It’s generally not a good sign when a regulator exhibits distaste for his job.
Recall that Federal banking supervision takes place through a variety of channels, but the main actors are the Fed and the Treasury, through the Office of the Comptroller of the Currency and the Office of Thrift Supervision. So Treasury Secretary Hank Paulson’s views on regulatory changes are to be taken seriously.
A New York Times story today reports that Paulson has cautioned against a rush to introduce new regulation in the wake of the credit crisis. And narrowly speaking, he is correct. As we have stressed, this is a problem with many moving parts, and it’s important to have a good understanding of the causes and dynamics before determining how best to design reforms. Unfortunately, too many good minds are fixated on monetary policy, not on the tougher problem of regulatory change.
But Paulson’s remarks sound more like they come from someone who has an antipathy for regulation than one who recognizes not only the need for, but also the benefits of, well-crafted rules:
The United States Treasury secretary, Henry M. Paulson Jr., said Monday that turmoil in the world’s financial markets could continue for some time…..

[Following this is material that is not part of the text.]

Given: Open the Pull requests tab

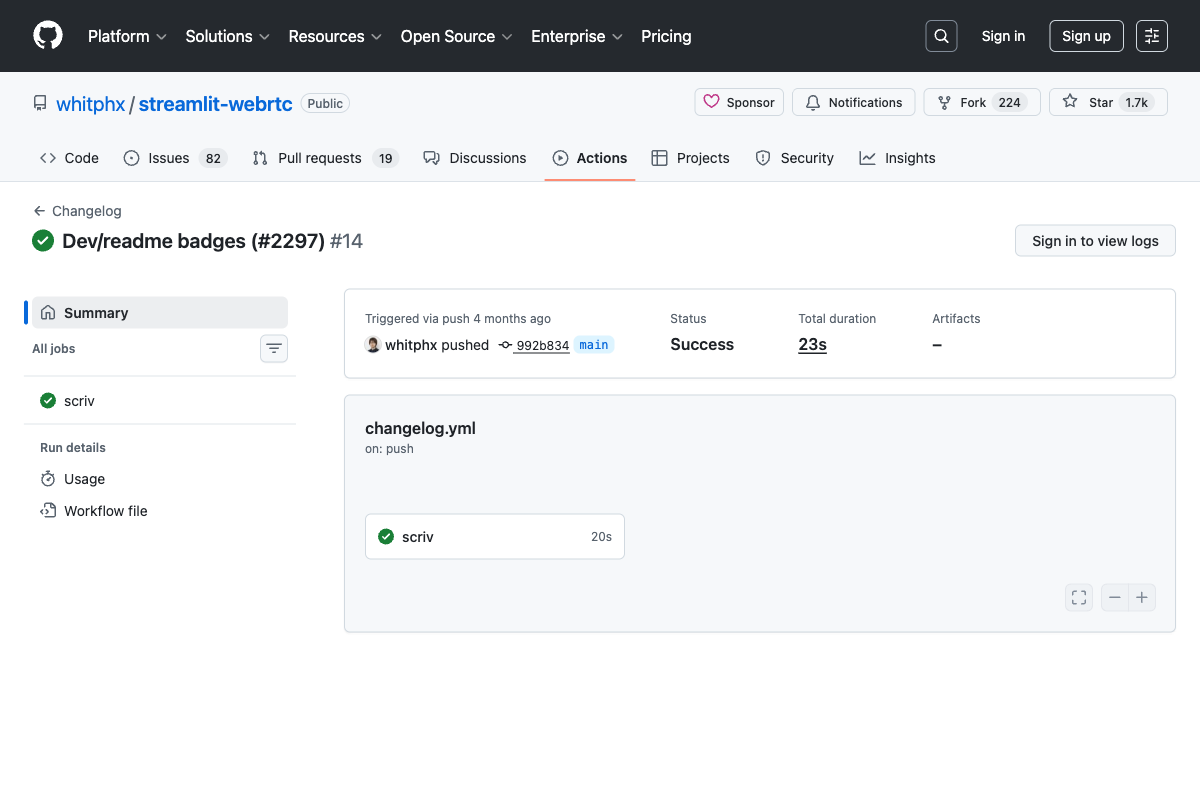Looking at the screenshot, I should (325, 158).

He also warned that imposing new regulations could be counterproductive at a time when the global economy remains robust.
So when is a good time? When growth is weak, industries object to the imposition of new requirements, arguing that the cost of implementation will further depress their low profits.

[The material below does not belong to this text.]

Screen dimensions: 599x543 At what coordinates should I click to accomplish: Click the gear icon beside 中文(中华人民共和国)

Another troubling section from the story:
“The whole world and the U.S. have benefited from innovative financing techniques and innovation in terms of securitization and credit availability, and so we need to think this through carefully and don’t rush to judgment and overreact,” Mr. Paulson said. “We have to get the balance right.”….
Asked whether it was a lack of regulation that precipitated the current market situation, he said, “History says it’s very difficult for policy to keep up with innovation.”

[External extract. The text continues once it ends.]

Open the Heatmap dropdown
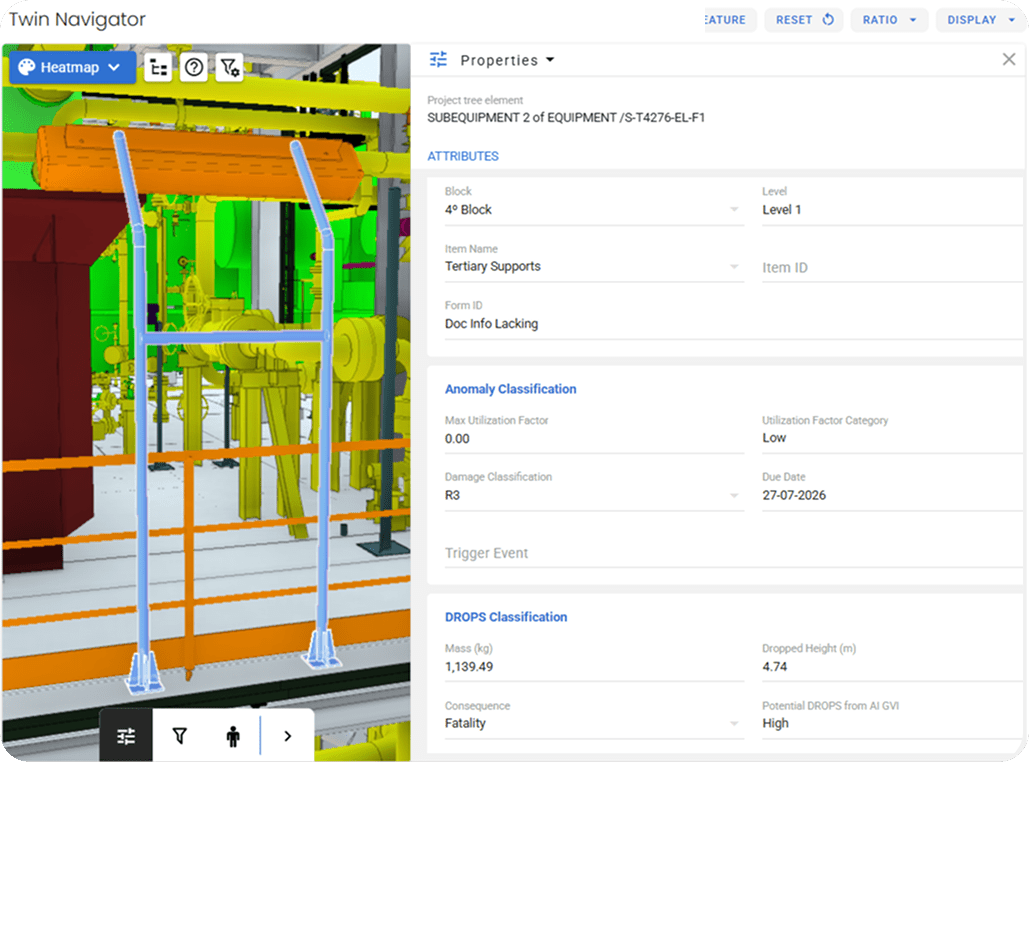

Paulson’s views belie his long tenure in the securities industry. It isn’t simply populists that are questioning the value of financial innovation; even those sympathetic to the financial services industry see its pitfalls. And Paulson’s “the whole world and the US have benefited” is a stretch. At this juncture, it looks like the innovators benefited and everyone else did well if they came out even.
While Paulson’s objections may be sincere, they could just as easily be a delaying action.
And he is blind to the inconsistency of stressing the need to go slowly while admitting that regulations typically fail to keep pace with innovation. That would seem to call for a need not just to draft new provisions, but also to devise ways for regulators to develop new rules faster, say by doing a better job of keeping up with new products and accelerating the development of new rules.